→ Supplied data:
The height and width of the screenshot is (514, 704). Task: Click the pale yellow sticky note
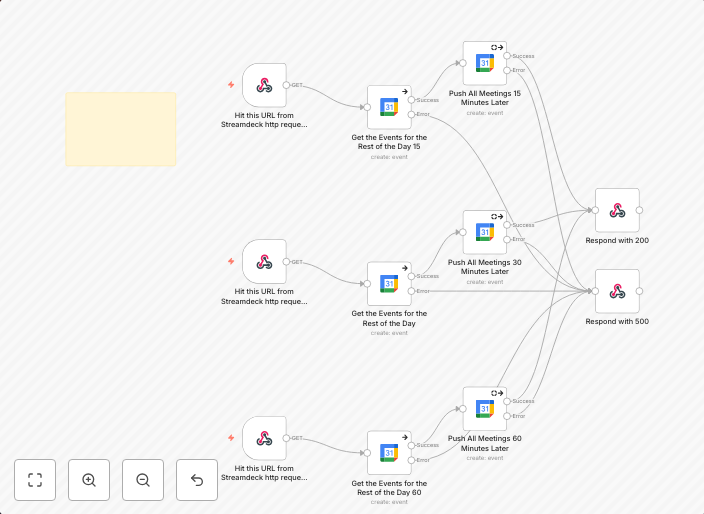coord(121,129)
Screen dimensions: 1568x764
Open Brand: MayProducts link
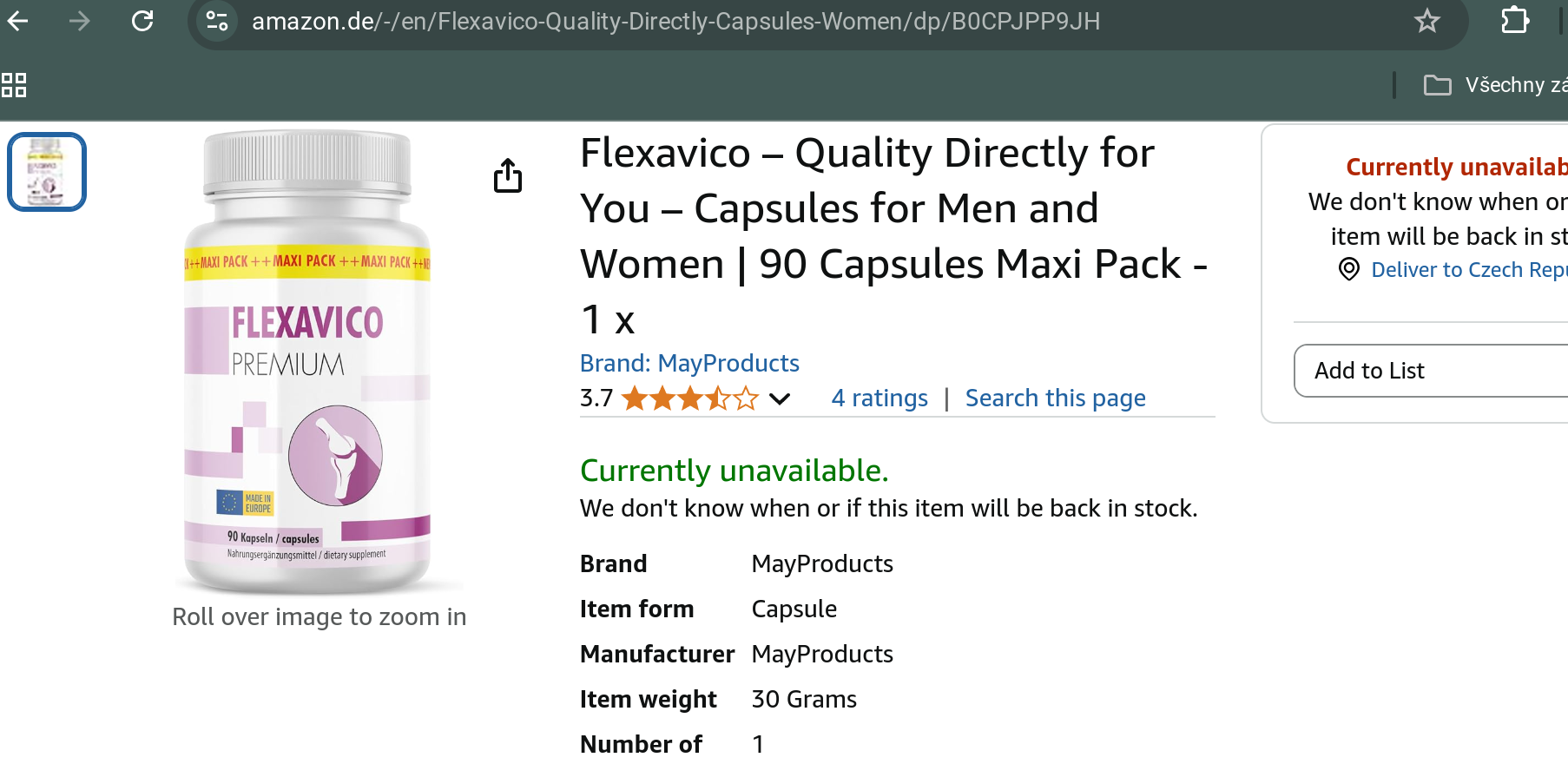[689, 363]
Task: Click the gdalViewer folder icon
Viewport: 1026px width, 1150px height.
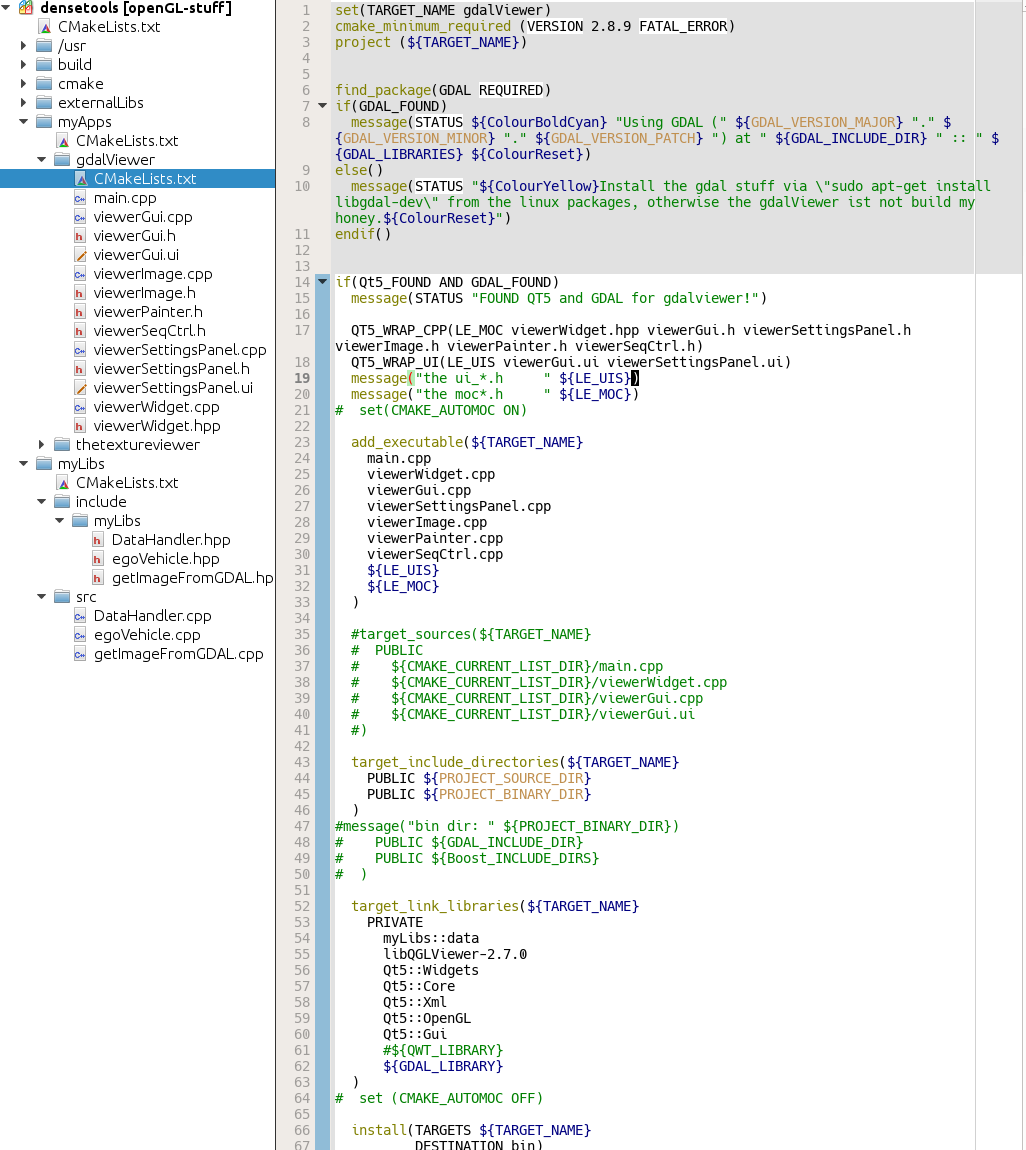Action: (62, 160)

→ Problem: Return the listing above verbatim and exclude every picture.

→ Response below:
The height and width of the screenshot is (514, 704). Task: Click the pale yellow sticky note
coord(121,129)
Screen dimensions: 1568x764
Open Brand: MayProducts link
[689, 363]
Task: Click the gdalViewer folder icon
Viewport: 1026px width, 1150px height.
Action: (62, 160)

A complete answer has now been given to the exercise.